» **Passage to read**
Longtime resident, artist, and pillar of San Francisco’s Mission District, Susan Cervantes, claimed a victory last week when a judge ruled that she did not have to leave her home of 35 years – yet.
In response to the three-day eviction notice that landlords Douglas Wong and Pearl Yee served Cervantes in July, no fewer than 50 people assembled at 9:00 a.m. on Friday to rally against it, and similar evictions that have been sweeping the City. For half an hour, tenants rights activists and Susan Cervantes supporters stood in front of 400 McAllister, refuting the displacement of artists and poor people, before Cervantes and her attorney stood in a court room and received word that their motion to take the eviction to trial was granted.

» **Task brief**
Print the whole article on Susan Cervantes's eviction case again word for word.

» **Data section**
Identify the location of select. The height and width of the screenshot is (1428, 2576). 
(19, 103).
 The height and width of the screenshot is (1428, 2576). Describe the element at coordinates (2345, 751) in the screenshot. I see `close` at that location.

» **Answer to this problem**
Longtime resident, artist, and pillar of San Francisco’s Mission District, Susan Cervantes, claimed a victory last week when a judge ruled that she did not have to leave her home of 35 years – yet.
In response to the three-day eviction notice that landlords Douglas Wong and Pearl Yee served Cervantes in July, no fewer than 50 people assembled at 9:00 a.m. on Friday to rally against it, and similar evictions that have been sweeping the City. For half an hour, tenants rights activists and Susan Cervantes supporters stood in front of 400 McAllister, refuting the displacement of artists and poor people, before Cervantes and her attorney stood in a court room and received word that their motion to take the eviction to trial was granted.